PALANGKA RAYA – Dewan Perwakilan Rakyat Daerah (DPRD) Kota Palangka Raya membentuk panitia khusus (pansus) untuk menindaklanjuti Laporan Hasil Pemeriksaan (LHP) Badan Pemeriksa Keuangan (BPK) RI atas laporan keuangan Pemerintah Kota tahun 2024.
Pembentukan pansus diumumkan dalam Rapat Paripurna ke 7 Masa Persidangan III Tahun Sidang 2024/2025 yang berlangsung di ruang sidang DPRD Kota Palangka Raya, Kamis 10 Juli 2025. Ketua DPRD Kota Palangka Raya, Subandi, menegaskan pembentukan pansus merupakan perwujudan fungsi pengawasan DPRD, yang salah satunya bertugas memastikan seluruh temuan BPK ditindaklanjuti secara serius oleh pemerintah daerah.
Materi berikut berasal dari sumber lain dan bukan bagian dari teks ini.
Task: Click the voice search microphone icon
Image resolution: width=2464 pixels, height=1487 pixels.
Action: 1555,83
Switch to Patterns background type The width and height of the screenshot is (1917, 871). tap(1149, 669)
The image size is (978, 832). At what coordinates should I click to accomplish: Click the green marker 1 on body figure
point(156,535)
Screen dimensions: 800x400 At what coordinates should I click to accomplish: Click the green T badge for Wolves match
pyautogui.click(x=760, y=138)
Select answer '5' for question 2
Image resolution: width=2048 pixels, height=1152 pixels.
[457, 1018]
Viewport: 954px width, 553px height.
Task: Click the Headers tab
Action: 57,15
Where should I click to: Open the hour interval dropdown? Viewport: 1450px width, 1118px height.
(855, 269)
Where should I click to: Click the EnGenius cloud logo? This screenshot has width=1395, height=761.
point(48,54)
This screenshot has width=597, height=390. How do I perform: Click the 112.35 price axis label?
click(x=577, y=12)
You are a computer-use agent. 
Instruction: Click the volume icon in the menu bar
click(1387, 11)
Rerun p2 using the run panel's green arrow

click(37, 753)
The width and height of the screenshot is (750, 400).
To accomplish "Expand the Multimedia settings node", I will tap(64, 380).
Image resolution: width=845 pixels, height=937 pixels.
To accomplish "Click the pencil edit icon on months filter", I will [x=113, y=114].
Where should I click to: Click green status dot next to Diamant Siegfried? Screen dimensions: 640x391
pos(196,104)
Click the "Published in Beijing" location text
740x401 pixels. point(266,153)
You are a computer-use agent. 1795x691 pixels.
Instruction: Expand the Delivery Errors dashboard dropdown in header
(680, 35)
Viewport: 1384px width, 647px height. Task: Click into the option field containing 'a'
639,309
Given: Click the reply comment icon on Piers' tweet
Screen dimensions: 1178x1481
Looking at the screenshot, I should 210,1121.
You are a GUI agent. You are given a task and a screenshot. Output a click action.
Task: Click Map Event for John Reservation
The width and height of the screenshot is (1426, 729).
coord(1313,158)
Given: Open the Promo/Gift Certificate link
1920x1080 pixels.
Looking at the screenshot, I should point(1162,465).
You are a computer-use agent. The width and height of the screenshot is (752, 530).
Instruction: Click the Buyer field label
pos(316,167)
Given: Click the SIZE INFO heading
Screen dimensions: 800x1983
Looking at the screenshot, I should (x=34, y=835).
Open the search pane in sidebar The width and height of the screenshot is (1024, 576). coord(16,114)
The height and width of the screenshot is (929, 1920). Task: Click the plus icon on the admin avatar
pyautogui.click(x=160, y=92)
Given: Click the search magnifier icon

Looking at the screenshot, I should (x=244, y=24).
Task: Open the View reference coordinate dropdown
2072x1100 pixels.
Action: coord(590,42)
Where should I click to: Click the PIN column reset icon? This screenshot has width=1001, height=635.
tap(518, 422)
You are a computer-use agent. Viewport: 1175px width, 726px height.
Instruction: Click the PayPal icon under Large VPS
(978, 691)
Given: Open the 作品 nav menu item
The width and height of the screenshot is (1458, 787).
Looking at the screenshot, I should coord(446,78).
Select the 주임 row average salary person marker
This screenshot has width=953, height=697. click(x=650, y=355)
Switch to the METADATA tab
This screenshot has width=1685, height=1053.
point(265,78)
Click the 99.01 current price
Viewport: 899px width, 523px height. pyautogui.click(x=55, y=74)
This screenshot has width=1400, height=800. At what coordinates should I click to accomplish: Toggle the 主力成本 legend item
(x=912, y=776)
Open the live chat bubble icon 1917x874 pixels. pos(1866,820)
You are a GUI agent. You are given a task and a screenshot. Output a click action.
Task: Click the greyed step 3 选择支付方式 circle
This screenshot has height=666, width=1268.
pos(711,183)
“DPRD memiliki tiga fungsi, yaitu penganggaran, legislasi, dan pengawasan. Kehadiran pansus ini merupakan bentuk nyata pelaksanaan fungsi pengawasan tersebut,” ujarnya. Subandi menjelaskan, pansus akan bekerja dengan menelaah setiap temuan BPK, kemudian meminta klarifikasi dari organisasi perangkat daerah (OPD) terkait.
Rekomendasi yang dihasilkan pansus diharapkan dapat memperkuat tata kelola keuangan Pemkot Palangka Raya ke depan. “Temuan-temuan BPK tidak boleh diabaikan. Kami akan memastikan pemerintah kota benar-benar mengambil langkah nyata untuk memperbaiki pengelolaan anggaran,” tegasnya.
Lebih lanjut, DPRD juga akan memanggil OPD yang bersangkutan untuk memastikan adanya rencana tindak lanjut yang jelas. Pansus dijadwalkan mulai bekerja dalam waktu dekat. Hasil kerjanya nanti akan menjadi bahan evaluasi bersama DPRD dan Pemkot Palangka Raya untuk meningkatkan akuntabilitas dan transparansi pengelolaan keuangan daerah.